Vacancy and Growth Modulation of Cobalt Hexacyanoferrate by Porous MXene for Zinc Ion Batteries

Abstract Prussian blue analogs (PBAs) featuring with 3D open framework are recognized as promising cathode candidates for Zinc‐ion batteries (ZIBs). However, challenges such as unsatisfactory active site utilization, low conductivity, and abundant structural vacancies have impeded fulfillment of their potential. In this work, a conductive in‐plane porous MXene is for the first time adopted as a multifunctional host material to enhance cobalt hexacyanoferrate (CoHCF) growth and crystallinity.
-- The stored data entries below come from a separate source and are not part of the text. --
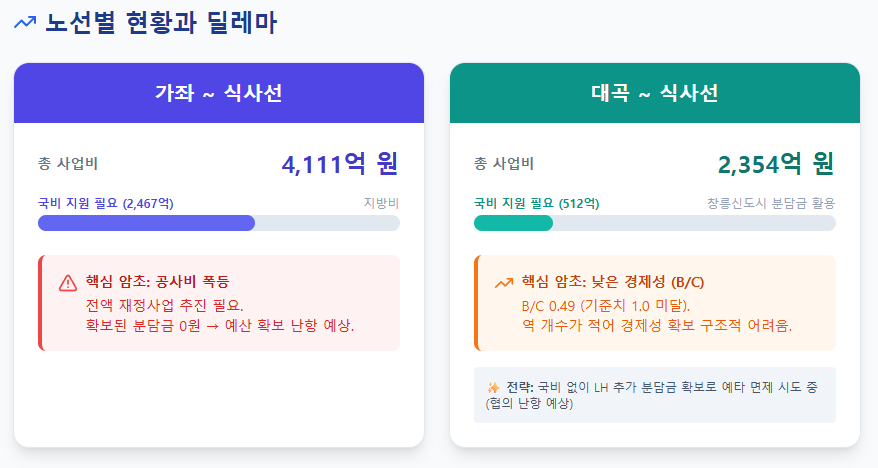Screen dimensions: 878x468
Task: Click the sparkle icon next to 전략
Action: (493, 387)
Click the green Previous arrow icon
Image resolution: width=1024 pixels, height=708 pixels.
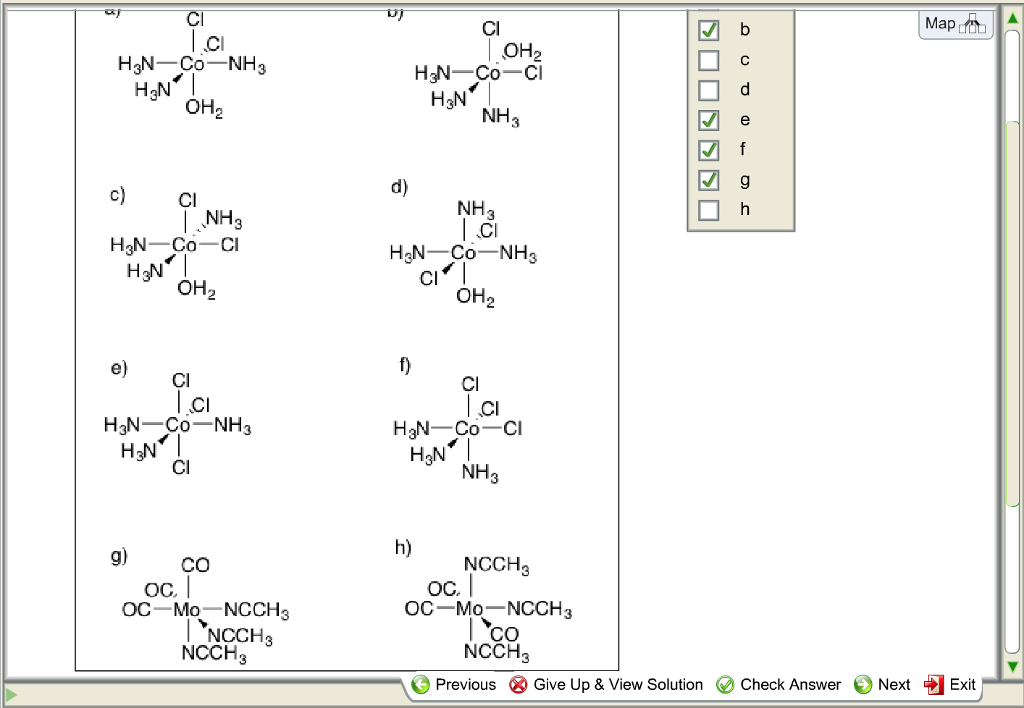tap(421, 685)
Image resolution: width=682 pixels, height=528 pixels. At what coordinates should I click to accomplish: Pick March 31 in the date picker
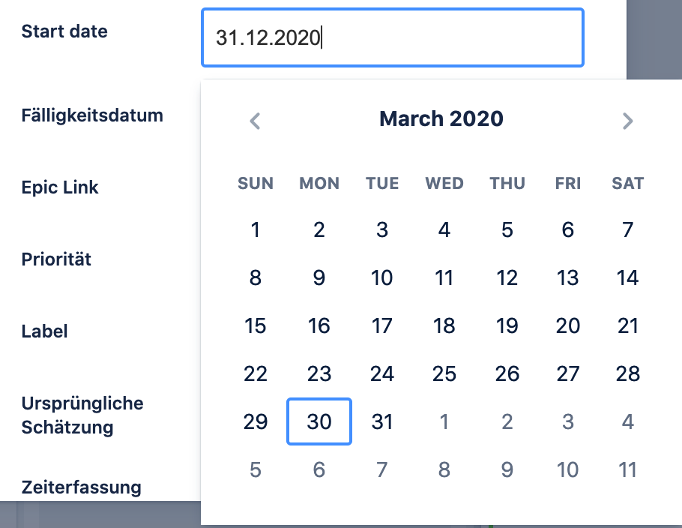pyautogui.click(x=382, y=421)
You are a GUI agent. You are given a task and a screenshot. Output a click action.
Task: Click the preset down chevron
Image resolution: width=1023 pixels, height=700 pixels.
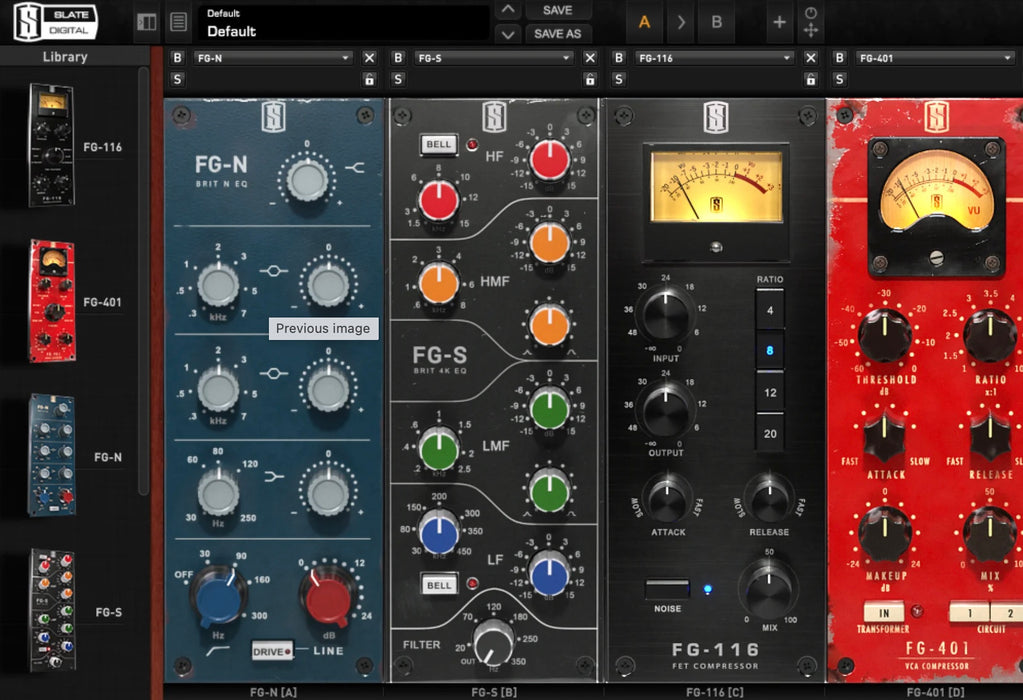[508, 32]
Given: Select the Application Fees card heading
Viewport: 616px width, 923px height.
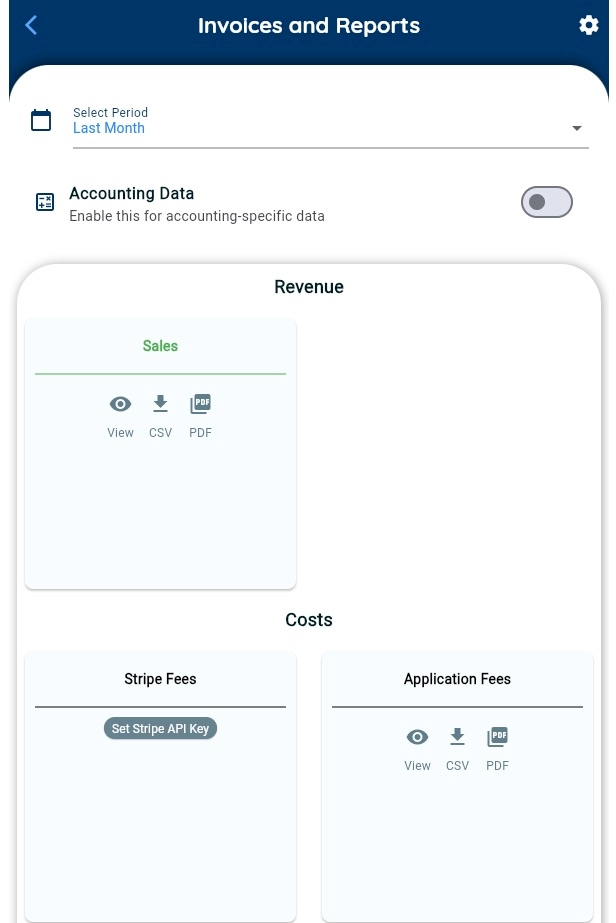Looking at the screenshot, I should tap(457, 679).
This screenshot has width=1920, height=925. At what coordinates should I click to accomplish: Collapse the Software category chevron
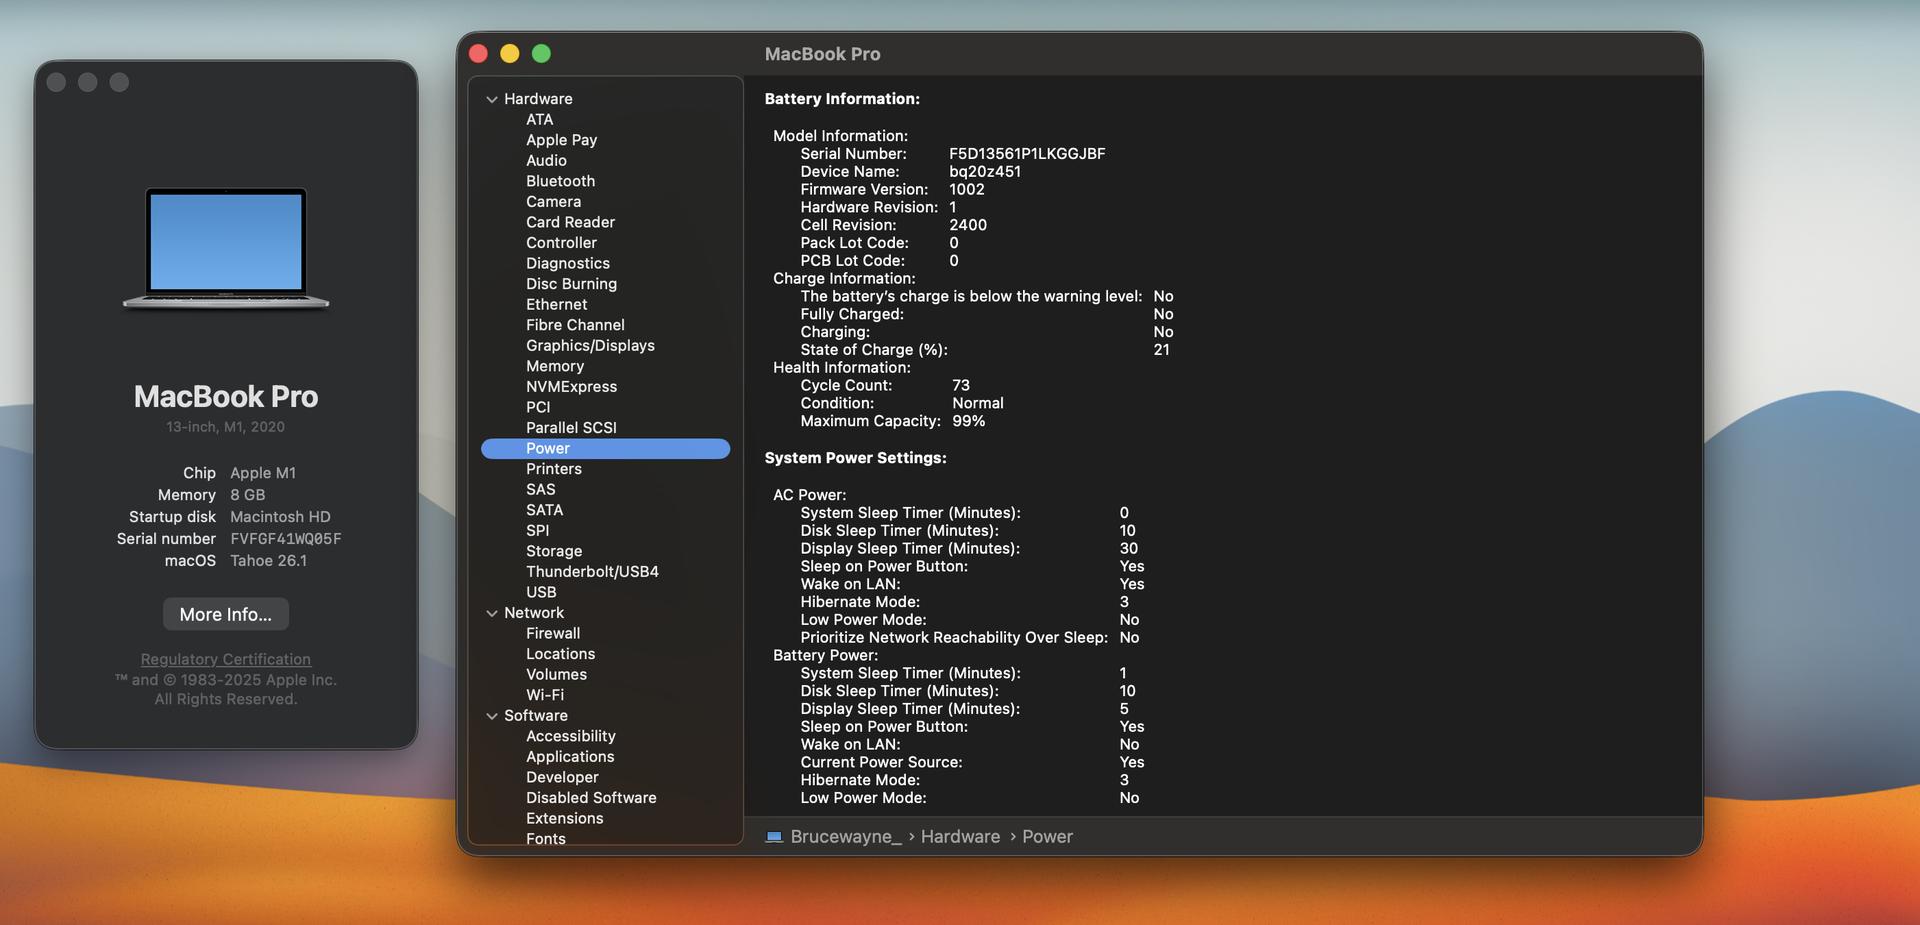point(492,716)
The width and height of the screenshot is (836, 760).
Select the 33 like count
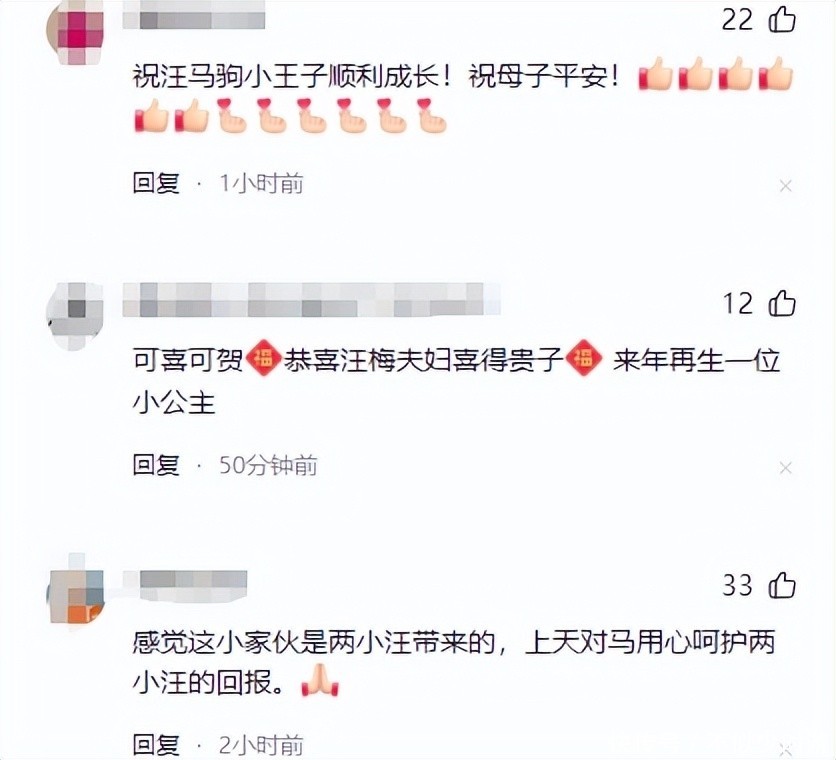point(737,585)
Particularly, the uniform surface charges on MXene are identified to induce anisotropic and highly crystalline CoHCF, which are critical to alleviating the practical drawbacks associated with the PBAs family. Empowered by the targeted modification, the CoHCF nanotube/MXene composite realizes high surface area and low defectiveness, resulting in an impressive capacity of 197 mAh g −1 at 0.1 A g −1 and capacity retention of 95.3% over 3000 cycles at 2.0 A g −1 . X‐ray spectroscopy and density functional theory (DFT) reveal that Co─C bonds in the heterostructure facilitate rapid electron/Zn‐ion transfer, enhancing Zn storage kinetics. To validate practical applicability, pouch cells incorporating Zn|CoHCF/MXene are further examined. This composition strategy, utilizing MXene as a multifunctional template, enhances the surface area, conductivity, and crystallinity of PBAs as cathodes for ZIBs, showcasing the significant potential for large‐scale energy storage applications.